Stored records:
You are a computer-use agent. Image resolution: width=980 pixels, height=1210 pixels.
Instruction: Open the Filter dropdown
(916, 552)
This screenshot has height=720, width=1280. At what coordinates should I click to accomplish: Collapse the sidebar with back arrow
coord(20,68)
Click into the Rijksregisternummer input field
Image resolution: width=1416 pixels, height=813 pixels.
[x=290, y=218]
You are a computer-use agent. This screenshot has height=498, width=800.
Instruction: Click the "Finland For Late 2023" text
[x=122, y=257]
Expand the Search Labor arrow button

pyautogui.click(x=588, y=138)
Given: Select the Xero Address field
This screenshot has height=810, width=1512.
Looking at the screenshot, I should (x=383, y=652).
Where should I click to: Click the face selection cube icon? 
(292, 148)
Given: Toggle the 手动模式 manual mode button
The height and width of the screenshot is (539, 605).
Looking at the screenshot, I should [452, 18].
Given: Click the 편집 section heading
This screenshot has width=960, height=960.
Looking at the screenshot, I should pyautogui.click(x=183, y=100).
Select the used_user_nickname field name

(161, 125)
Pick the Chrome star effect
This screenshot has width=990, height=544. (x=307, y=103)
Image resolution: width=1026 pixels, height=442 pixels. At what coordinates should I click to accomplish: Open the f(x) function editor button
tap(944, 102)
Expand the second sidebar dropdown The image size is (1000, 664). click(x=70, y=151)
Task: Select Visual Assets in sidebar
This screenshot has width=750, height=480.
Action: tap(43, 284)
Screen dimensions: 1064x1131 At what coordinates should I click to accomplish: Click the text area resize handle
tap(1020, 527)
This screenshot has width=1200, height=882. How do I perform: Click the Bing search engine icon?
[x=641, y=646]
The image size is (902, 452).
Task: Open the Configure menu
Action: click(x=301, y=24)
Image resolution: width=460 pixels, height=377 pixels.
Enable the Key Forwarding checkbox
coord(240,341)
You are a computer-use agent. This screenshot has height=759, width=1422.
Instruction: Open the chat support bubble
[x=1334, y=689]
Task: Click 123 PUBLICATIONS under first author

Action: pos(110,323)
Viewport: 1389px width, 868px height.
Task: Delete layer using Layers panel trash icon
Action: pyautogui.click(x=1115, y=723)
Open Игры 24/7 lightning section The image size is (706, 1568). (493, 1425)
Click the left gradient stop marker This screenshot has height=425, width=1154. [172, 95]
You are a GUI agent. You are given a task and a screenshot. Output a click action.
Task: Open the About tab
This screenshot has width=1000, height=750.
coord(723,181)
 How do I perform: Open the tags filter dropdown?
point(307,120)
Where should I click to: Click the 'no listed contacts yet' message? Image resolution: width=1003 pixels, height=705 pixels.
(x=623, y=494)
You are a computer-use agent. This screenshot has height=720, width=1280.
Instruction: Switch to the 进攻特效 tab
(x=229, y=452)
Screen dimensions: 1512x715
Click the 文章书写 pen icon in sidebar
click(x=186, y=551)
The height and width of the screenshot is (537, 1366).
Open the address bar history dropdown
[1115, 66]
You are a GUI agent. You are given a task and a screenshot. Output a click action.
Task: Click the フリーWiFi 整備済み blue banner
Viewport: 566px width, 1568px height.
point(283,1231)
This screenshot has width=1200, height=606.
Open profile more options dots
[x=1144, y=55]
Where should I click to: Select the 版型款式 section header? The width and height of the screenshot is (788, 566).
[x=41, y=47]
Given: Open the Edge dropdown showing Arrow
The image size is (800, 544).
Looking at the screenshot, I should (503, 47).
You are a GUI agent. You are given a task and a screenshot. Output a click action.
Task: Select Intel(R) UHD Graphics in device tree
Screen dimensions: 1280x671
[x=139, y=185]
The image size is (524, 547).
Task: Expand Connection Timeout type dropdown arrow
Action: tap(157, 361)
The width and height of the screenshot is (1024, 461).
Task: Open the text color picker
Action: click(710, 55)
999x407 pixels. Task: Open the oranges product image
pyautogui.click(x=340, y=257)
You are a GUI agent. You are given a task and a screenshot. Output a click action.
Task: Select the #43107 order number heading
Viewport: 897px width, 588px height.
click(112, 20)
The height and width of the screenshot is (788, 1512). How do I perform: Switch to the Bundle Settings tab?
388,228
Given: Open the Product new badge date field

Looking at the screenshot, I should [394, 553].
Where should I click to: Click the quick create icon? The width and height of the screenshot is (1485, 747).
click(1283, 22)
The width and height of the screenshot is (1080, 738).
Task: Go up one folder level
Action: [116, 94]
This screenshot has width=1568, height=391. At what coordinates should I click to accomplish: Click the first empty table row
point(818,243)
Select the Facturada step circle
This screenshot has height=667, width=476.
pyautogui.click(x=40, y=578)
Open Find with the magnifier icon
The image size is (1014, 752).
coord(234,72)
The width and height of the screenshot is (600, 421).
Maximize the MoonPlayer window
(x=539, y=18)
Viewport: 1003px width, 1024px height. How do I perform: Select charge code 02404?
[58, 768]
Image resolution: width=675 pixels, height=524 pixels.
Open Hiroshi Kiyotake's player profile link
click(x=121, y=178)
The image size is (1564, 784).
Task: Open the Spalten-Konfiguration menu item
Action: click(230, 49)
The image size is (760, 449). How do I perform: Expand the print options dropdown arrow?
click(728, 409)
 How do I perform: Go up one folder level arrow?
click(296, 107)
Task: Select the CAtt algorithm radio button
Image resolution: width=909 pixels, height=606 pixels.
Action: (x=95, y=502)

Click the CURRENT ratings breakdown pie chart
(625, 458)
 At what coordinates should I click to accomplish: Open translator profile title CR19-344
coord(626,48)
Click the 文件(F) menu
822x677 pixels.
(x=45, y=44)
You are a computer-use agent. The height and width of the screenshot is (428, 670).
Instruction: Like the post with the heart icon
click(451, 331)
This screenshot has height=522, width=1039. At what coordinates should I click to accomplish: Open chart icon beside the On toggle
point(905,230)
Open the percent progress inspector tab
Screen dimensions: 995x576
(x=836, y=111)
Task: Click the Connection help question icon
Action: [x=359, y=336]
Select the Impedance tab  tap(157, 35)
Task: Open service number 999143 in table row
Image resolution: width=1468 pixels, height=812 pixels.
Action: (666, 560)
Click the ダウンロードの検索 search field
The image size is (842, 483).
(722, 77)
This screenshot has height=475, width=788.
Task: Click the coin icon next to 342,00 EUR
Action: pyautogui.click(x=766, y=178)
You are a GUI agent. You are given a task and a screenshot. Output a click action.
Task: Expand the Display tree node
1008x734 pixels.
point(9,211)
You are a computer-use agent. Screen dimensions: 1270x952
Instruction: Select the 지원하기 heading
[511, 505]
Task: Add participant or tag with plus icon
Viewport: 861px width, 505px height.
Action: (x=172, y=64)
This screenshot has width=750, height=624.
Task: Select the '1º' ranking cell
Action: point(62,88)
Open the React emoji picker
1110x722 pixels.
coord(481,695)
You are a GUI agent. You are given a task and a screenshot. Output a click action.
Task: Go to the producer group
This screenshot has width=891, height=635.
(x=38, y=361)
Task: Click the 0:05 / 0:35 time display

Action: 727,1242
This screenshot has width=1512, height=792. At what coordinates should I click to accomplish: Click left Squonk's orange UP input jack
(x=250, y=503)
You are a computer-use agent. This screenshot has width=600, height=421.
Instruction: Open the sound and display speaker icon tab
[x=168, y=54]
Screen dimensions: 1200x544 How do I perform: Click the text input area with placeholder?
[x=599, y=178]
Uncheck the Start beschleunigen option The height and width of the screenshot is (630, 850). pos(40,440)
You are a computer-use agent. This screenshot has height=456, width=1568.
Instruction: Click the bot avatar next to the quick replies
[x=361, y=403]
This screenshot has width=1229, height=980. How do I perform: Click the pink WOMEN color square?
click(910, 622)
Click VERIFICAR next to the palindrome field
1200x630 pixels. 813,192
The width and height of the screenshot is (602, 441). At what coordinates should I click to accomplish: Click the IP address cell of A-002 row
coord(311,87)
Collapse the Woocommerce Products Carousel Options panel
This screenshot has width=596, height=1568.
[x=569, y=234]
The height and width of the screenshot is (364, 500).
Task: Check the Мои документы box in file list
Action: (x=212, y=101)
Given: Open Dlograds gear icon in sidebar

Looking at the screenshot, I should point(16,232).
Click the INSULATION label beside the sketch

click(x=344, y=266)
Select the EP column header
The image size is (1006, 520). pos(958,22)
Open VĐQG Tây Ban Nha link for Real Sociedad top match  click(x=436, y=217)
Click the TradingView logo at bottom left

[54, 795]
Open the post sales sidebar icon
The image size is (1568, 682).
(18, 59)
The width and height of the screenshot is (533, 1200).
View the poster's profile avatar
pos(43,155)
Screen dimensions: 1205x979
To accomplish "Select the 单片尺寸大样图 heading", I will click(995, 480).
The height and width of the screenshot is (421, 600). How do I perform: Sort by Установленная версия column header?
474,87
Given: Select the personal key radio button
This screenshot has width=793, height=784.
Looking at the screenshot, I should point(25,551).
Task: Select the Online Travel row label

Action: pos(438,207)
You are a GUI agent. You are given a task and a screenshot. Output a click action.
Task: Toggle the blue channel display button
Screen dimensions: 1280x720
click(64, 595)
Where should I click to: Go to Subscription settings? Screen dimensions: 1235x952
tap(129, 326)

### About this task
Could you return all lines from the records that include the word "blue"?

### Output below
Task: Click the フリーWiFi 整備済み blue banner
Task: Toggle the blue channel display button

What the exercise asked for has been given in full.